Court of Appeals of Virginia
Jun 22, 1993
Record No. 1959-92-2 (Va. Ct. App. Jun. 22, 1993)

Opinion

Record No. 1959-92-2

June 22, 1993

FROM THE CIRCUIT COURT OF THE CITY OF RICHMOND JAMES B. WILKINSON, JUDGE.

(Irving M. Blank; Cheri Hodges Warren; Wells, Paris, Blank Brown, on brief), for appellant.

(Robert G. Cabell, Jr., on brief), for appellee.

Present: Judges Barrow, Koontz and Bray.


MEMORANDUM OPINION

Pursuant to Code § 17-116.010 this opinion is not designated for publication.


Upon reviewing the record and briefs of the parties, we conclude that this appeal is without merit. Accordingly, we affirm the decision of the trial court. Rule 5A:27.

Lee Ann Schalow ("mother") appeals the trial court's order modifying a prior custody determination and granting custody of the parties' two children to Mark Page Schalow ("father"). Mother claims that the trial court erred in (1) concluding that a change in custody was in the best interests of the children; and (2) basing its decision on the wishes of the children.

The Schalows received a final decree of divorce in June, 1990. Since that time, mother and father have demonstrated a great deal of animosity toward each other, necessitating the trial court's intervention on numerous occasions. The conduct of both parties has been blameworthy in certain respects involving child support and visitation orders. The court conducted a criminal assault trial concerning physical conflict between father and mother's boyfriend, Orifice. At one point, the court ordered Orifice (now mother's husband) to stay away from her home.

Under Code § 20-108, the trial court may "revise and alter such decree concerning the care, custody and maintenance of the children and make a new decree concerning the same, as the circumstances of the parents and the benefit of the children may require." In determining whether a change in custody is warranted, a trial court applies a two-part test: (1) whether there has been a change of circumstances since the most recent custody award; and (2) whether such a change would be in the best interests of the children. Keel v.

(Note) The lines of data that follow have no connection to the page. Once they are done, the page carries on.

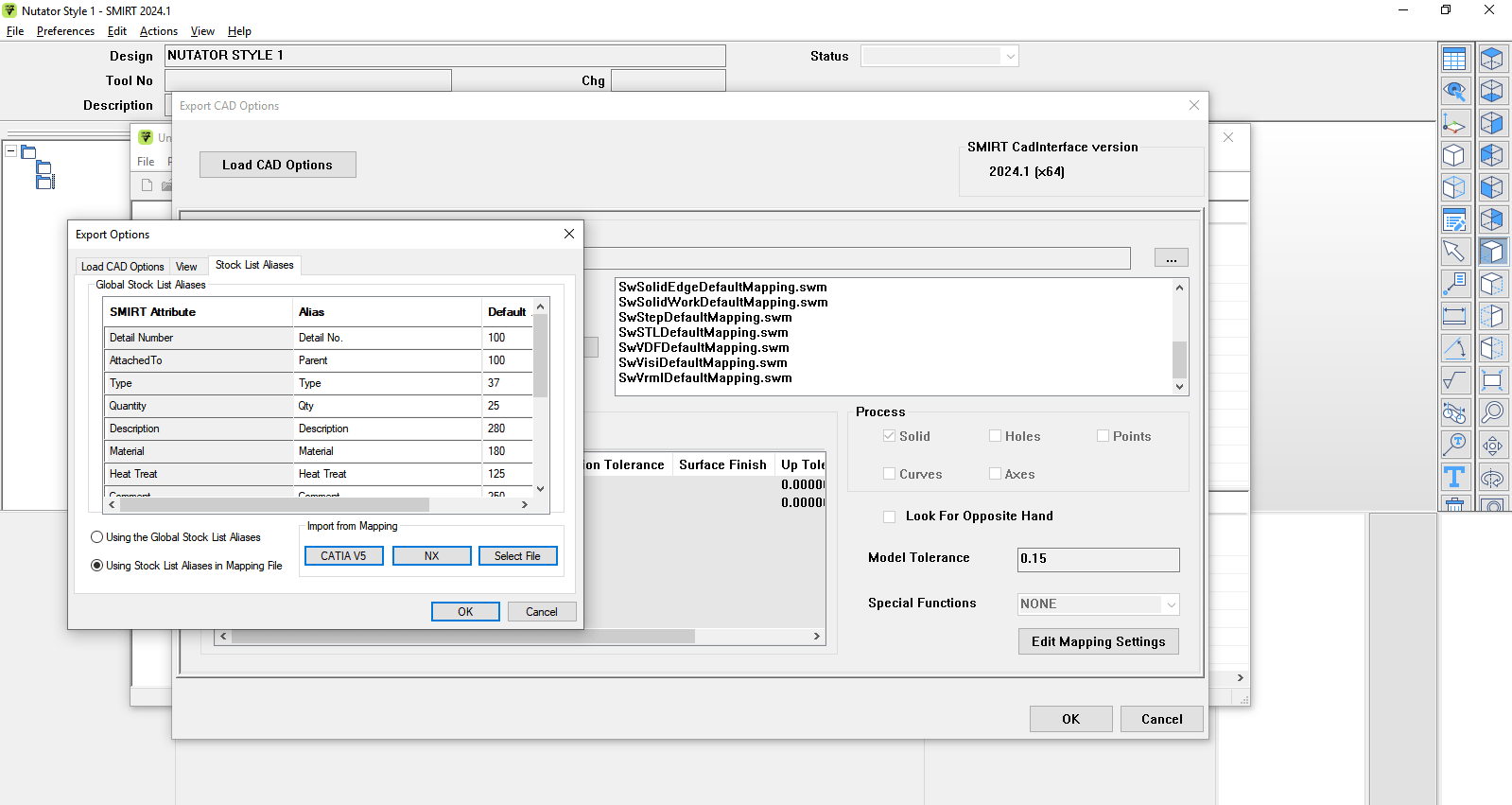Enable Look For Opposite Hand checkbox
The width and height of the screenshot is (1512, 805).
tap(889, 516)
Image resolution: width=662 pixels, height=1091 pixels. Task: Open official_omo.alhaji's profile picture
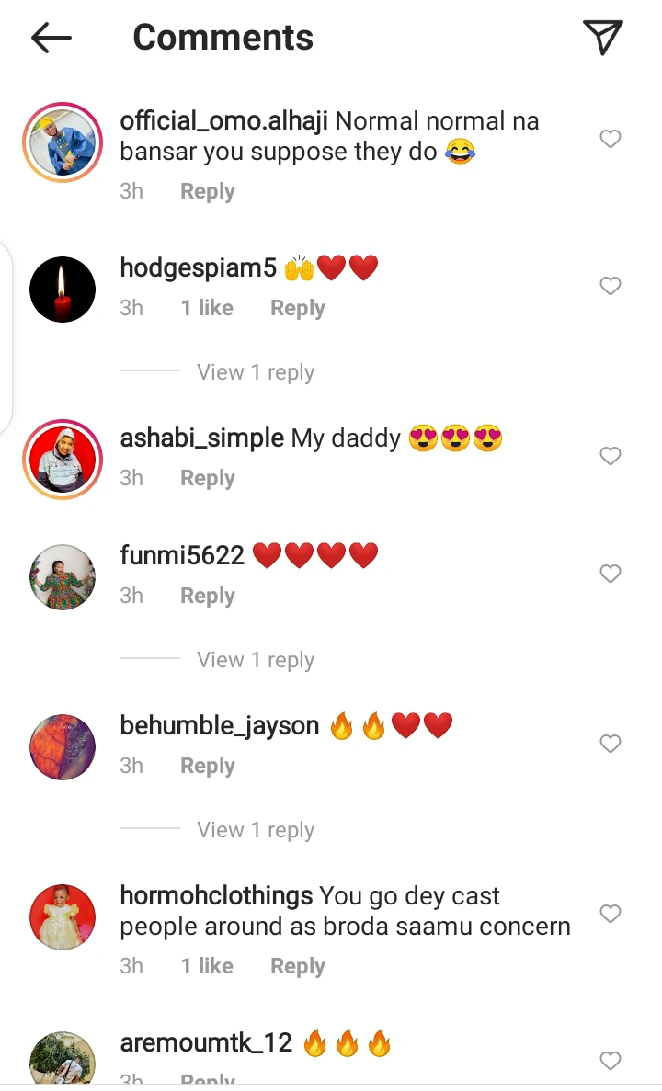click(x=63, y=143)
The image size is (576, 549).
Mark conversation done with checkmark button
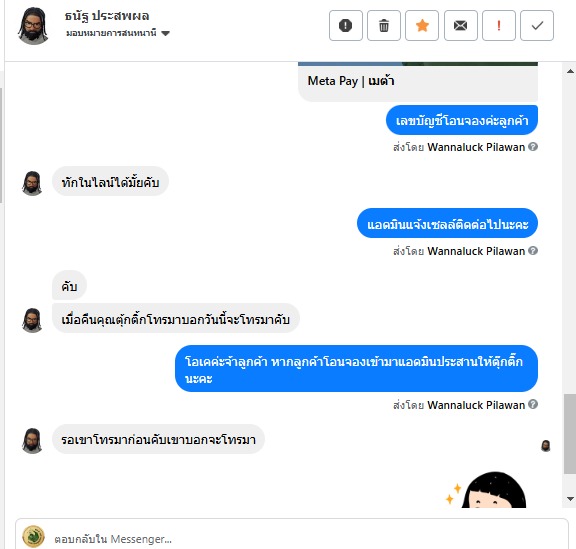click(537, 25)
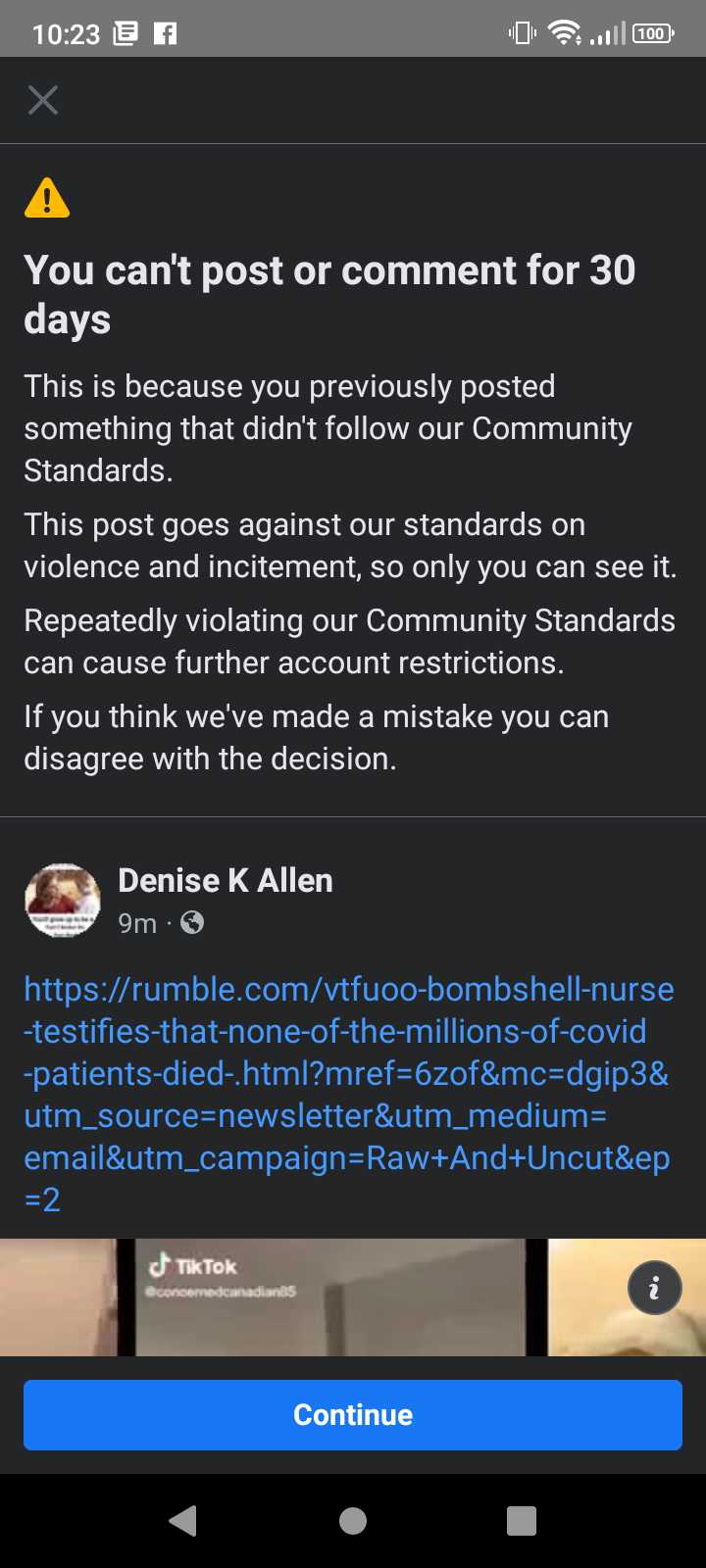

Keel, 225 Va. 606, 611, 303 S.E.2d 917, 921 (1983). The second prong of the test, the best interests of the children, is the most important.Visikides v. Derr, 3 Va. App. 69, 71, 348 S.E.2d 40, 41 (1986). On appeal, we review the evidence in the light most favorable to the prevailing party below. Peple v. Peple, 5 Va. App. 414, 422, 364 S.E.2d 232, 237 (1988). "The trial court's decision, when based upon an ore tenus hearing, is entitled to great weight and will not be disturbed unless plainly wrong or without evidence to support it." Venable v. Venable, 2 Va. App. 178, 186, 342 S.E.2d 646, 651 (1986).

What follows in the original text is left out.